Well here I am – universally staring at the lower end of a size 14, which is officially deemed as plus size (or size 12 if you’re Forever 21 and feed off the crushed souls of women everywhere) and guess what? I’m not writing this from beyond the grave – I’m fine. But it’s taken some time to get here.
I’ve been a size 14 (squeezing myself into some well-tailored 12’s) for a couple years now, but I’m only now saying it out loud because for all that time, “plus” was still a dirty 4-letter word. It was the word that told me I was evicted from “normal” sizes and therefore “normal” body confidence and “normal” worthiness. It’s no secret that sometimes my self-worth feels sadly tied to what my body may be doing at the time, but being told you’re no longer allowed in a certain category simply because of what pants you wear was hard to admit out loud. And that’s stupid.

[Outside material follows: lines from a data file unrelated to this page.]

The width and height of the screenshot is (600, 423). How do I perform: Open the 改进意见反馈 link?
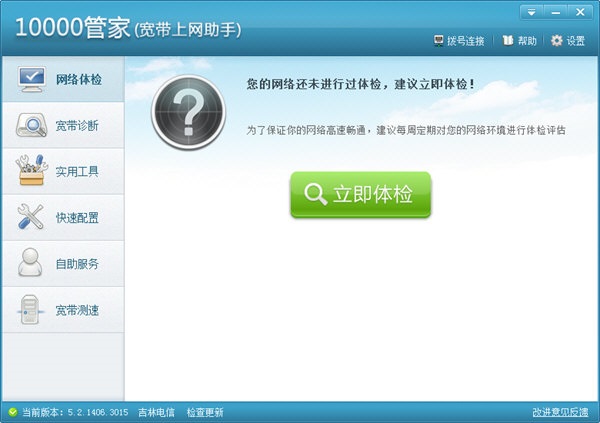tap(560, 412)
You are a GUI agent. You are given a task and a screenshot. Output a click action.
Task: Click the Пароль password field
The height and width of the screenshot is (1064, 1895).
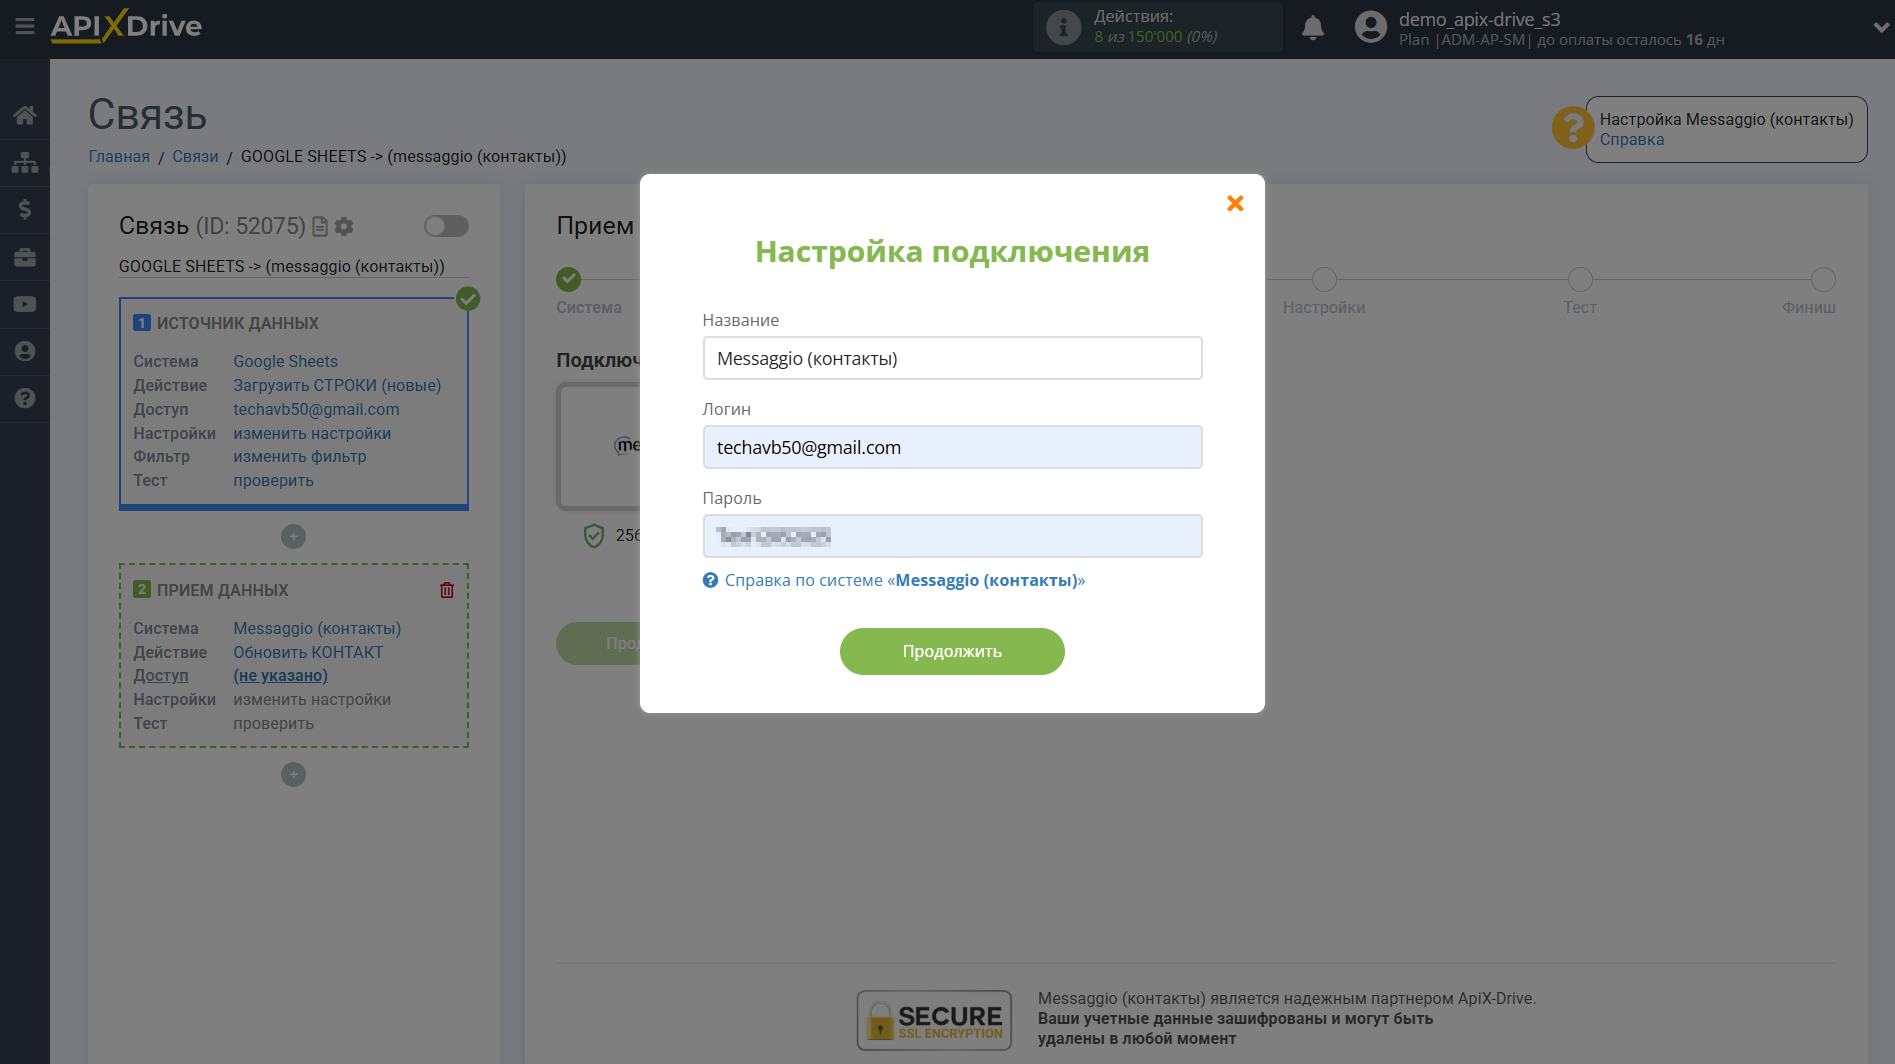pos(951,536)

I’m in two minds about the term “plus size”, because on the one hand, it’s just a word. The problem isn’t the size associated with it or even the word itself, but simply the stigma that society has tied to it. Having accepted that this word means nothing more than a type of clothing I wear, it’s ridiculous for young girls to be holding themselves to the hope that they never reach this danger zone of clothing sizes. Yet it’s understandable, because to be “plus size” means to be cast out from everyone else, and making everything just a little more difficult; finding a top to fit your breasts, boots to fit your calves, and stores that stock your clothing. You’re separated from your friends while shopping together, as they check out Abercrombie & Fitch and you wonder over to Torrid (which is awesome, by the way). The word holds all this power over us, but to be plus sized is still to be beautiful and to be proud of loving yourself.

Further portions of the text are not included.